U.S. Federal Reserve Chair Janet L. Yellen has hinted that an increase in interest rates “could well become appropriate relatively soon” if incoming economic data continues to show positive signs.
In her speech before the Joint Economic Committee of the U.S. Congress in Washington, D.C., Yellen said the U.S. economy made further progress this year toward the Fed's dual-mandate objectives of maximum employment and price stability.
Yellen noted that job gains averaged 180,000 per month from January through October, a somewhat slower pace than last year but still well above estimates of the pace necessary to absorb new entrants to the labor force.
The unemployment rate, which stood at 4.9 percent in October, has held relatively steady since the beginning of the year.
“The stability of the unemployment rate, combined with above-trend job growth, suggests that the U.S. economy has had a bit more "room to run" than anticipated earlier,” added Yellen.
Yellen further said that U.S. economic growth appears to have picked up from its subdued pace earlier this year. After rising at an annual rate of just 1 percent in the first half of this year, inflation-adjusted gross domestic product is estimated to have increased nearly 3 percent in the third quarter.

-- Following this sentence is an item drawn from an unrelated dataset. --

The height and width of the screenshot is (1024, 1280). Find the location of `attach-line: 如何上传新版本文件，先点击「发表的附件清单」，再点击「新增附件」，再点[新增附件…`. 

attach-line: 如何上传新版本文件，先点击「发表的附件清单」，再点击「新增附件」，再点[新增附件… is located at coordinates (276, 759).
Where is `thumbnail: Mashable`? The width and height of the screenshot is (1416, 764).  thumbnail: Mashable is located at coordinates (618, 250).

With regard to the outlook, Yellen expects economic growth to continue at a moderate pace sufficient to generate some further strengthening in labor market conditions and a return of inflation to the Committee's 2 percent objective over the next couple of years.
“This judgment reflects my view that monetary policy remains moderately accommodative and that ongoing job gains, along with low oil prices, should continue to support household purchasing power and therefore consumer spending.

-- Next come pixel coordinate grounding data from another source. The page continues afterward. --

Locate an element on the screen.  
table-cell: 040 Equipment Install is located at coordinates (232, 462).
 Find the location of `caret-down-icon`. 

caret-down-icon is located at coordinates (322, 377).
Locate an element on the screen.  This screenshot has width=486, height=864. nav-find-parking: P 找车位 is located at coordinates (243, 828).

“In addition, global economic growth should firm, supported by accommodative monetary policies abroad. As the labor market strengthens further and the transitory influences holding down inflation fade, I expect inflation to rise to 2 percent,” says Yellen.
Yellen said that further delaying a rate increase would present its own risks. “Holding the federal funds rate at its current level for too long could also encourage excessive risk-taking and ultimately undermine financial stability.”